Overexpression of P-glycoprotein (P-gp) plays an important role in mediating multidrug resistance (MDR), resulting in chemotherapy failure of tumor patients and enhancement of cancer stem cell characteristics. By preparing doxorubicin (Dox) resistant human breast cancer MCF-7 cells, here, we wanted to evaluate the effects of quercetin (Que) on MDR reversal activity and investigate its possible mechanism. MCF-7 and MCF-7/dox cells were respectively treated by Dox, paclitaxel (Pac), or vincristine (Vcr) with or without Que intervention for 24hr. Cell viability, cell apoptosis, cell cycle, intracellular drug accumulation, the expression of P-gp and Y-box binding protein 1 (YB-1), and breast cancer stem cells (BCSCs) were then assessed.
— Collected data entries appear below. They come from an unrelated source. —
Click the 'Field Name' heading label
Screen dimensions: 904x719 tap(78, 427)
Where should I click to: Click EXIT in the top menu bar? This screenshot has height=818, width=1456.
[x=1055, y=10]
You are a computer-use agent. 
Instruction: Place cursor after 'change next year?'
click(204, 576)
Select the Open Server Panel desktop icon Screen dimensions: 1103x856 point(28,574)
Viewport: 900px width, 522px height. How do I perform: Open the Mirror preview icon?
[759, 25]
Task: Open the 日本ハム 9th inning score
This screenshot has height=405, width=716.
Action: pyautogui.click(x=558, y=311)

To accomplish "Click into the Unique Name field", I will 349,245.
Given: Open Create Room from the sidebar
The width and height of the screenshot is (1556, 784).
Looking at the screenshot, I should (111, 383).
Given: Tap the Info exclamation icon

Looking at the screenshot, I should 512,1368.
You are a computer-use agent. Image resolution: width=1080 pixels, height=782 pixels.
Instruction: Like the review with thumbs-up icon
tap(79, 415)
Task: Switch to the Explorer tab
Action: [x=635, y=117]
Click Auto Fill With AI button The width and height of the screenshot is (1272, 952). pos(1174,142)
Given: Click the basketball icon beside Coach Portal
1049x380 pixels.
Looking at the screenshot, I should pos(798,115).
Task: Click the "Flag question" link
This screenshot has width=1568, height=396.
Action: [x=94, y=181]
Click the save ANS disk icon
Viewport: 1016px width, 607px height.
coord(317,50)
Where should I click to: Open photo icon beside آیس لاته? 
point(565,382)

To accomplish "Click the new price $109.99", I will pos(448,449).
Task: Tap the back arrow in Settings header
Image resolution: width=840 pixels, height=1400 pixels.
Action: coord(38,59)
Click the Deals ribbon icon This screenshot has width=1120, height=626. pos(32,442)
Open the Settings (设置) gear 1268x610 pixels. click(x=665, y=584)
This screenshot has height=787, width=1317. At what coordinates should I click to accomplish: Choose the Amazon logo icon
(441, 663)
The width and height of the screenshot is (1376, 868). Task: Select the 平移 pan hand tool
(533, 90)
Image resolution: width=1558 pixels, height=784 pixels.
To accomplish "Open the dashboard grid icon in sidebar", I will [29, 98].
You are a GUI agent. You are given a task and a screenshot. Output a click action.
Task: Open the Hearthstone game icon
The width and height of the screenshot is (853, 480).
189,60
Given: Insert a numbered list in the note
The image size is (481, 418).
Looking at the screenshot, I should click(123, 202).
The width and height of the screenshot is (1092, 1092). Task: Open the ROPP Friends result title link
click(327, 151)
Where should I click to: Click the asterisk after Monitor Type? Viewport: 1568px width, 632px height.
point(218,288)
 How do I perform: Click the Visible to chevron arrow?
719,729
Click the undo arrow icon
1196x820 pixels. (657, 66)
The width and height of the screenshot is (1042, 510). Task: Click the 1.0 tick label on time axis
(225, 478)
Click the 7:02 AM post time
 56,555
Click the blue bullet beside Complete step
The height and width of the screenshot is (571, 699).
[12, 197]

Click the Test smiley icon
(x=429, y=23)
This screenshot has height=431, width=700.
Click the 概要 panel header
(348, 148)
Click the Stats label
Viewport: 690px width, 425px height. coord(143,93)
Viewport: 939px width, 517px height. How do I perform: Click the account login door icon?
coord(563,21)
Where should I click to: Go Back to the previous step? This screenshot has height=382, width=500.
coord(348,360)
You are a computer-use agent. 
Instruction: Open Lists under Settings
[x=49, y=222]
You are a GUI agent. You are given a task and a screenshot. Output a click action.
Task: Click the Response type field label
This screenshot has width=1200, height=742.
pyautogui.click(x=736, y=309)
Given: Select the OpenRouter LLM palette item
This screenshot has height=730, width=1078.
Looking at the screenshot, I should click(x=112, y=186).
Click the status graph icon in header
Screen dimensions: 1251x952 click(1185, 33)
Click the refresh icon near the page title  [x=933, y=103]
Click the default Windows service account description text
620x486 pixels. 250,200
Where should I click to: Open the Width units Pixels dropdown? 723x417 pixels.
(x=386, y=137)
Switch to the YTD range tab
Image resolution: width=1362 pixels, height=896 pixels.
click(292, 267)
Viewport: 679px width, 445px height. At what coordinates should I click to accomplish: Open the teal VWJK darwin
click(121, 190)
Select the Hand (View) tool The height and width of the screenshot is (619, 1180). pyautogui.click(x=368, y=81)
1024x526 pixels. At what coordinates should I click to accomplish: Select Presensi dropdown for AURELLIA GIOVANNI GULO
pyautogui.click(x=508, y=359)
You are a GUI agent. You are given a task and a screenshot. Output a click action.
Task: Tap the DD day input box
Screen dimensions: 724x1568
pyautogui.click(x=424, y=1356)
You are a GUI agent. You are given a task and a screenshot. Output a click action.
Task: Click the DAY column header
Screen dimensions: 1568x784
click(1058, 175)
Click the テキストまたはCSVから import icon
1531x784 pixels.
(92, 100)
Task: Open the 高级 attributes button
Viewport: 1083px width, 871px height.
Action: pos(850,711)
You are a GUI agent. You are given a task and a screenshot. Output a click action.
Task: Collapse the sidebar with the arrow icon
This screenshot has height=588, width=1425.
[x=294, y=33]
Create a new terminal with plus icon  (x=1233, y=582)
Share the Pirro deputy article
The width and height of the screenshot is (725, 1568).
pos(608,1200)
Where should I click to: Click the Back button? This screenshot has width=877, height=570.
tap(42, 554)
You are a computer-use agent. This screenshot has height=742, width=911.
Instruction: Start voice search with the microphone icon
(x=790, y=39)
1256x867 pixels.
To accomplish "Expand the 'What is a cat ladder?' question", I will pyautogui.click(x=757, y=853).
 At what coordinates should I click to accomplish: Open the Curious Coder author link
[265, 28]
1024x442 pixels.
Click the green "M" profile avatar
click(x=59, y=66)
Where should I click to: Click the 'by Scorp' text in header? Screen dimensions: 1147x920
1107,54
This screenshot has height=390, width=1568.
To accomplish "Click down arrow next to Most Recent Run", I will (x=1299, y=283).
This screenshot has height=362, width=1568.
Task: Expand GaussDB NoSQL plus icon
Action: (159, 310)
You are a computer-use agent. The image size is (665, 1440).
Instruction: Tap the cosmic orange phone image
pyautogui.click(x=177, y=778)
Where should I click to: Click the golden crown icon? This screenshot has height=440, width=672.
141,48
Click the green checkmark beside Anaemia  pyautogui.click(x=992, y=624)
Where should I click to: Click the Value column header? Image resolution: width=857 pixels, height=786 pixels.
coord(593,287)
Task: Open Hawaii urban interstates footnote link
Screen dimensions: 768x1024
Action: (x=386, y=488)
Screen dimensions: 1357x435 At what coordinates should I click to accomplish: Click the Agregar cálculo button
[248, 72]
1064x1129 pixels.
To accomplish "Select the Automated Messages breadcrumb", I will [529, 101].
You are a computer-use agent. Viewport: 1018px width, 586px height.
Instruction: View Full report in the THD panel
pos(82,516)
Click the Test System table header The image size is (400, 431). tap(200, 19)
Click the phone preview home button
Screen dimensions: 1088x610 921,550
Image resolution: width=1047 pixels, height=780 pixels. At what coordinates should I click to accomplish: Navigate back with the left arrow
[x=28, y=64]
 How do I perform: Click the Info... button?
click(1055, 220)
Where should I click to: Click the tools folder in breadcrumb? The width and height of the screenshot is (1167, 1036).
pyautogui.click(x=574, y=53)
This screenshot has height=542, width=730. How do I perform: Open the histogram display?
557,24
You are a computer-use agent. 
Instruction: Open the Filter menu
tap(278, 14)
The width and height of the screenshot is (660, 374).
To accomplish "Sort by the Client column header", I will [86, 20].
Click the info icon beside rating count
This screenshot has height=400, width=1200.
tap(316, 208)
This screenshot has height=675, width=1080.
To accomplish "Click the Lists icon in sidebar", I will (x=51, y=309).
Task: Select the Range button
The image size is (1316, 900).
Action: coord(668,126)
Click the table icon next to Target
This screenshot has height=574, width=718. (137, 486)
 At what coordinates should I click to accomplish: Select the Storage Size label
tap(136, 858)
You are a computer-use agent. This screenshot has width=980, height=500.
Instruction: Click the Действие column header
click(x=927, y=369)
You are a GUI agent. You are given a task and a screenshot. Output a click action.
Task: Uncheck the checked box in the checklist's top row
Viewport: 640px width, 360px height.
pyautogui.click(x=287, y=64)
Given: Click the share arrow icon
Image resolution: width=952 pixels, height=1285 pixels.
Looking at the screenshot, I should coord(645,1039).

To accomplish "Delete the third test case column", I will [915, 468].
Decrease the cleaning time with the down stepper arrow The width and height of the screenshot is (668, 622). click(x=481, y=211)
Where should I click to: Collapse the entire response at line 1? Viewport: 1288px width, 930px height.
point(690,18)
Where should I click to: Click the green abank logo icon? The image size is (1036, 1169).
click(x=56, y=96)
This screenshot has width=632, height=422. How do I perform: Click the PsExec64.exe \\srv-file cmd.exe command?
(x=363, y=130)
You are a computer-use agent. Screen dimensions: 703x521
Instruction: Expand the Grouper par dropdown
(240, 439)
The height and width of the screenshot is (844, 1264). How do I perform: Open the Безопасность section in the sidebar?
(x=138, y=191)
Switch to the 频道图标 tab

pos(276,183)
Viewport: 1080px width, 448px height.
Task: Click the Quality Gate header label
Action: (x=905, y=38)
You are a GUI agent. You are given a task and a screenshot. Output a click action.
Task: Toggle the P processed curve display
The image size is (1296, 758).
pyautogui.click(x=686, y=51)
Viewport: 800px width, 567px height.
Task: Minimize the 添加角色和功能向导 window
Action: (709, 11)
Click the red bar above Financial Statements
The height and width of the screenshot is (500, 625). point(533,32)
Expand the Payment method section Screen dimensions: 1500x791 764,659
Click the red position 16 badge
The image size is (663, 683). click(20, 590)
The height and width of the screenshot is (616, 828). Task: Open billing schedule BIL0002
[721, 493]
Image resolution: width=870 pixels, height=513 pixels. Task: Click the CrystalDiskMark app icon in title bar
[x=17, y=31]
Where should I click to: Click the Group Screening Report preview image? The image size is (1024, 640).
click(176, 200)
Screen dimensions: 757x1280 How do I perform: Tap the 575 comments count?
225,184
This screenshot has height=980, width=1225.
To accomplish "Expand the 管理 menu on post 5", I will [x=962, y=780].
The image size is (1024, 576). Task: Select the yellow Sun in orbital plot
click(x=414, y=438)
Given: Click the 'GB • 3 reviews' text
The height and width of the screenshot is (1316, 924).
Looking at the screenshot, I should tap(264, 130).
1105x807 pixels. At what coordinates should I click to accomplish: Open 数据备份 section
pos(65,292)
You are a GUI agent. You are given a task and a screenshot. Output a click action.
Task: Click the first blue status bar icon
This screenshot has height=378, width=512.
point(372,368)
The results showed that Que significantly enhanced the antitumor activities of Dox, Pac, and Vcr in breast cancer cells. In addition, combined treatment of Dox, Pac, or Vcr with Que significantly downregulated P-gp expression and eliminated BCSCs. Furthermore, combined treatment of Dox, Pac, or Vcr with Que significantly inhibited nuclear translocation of YB-1. Thus, we speculated that Que reversed MDR in breast cancer cells through downregulating P-gp expression and eliminating cancer stem cells mediated by YB-1 nuclear translocation.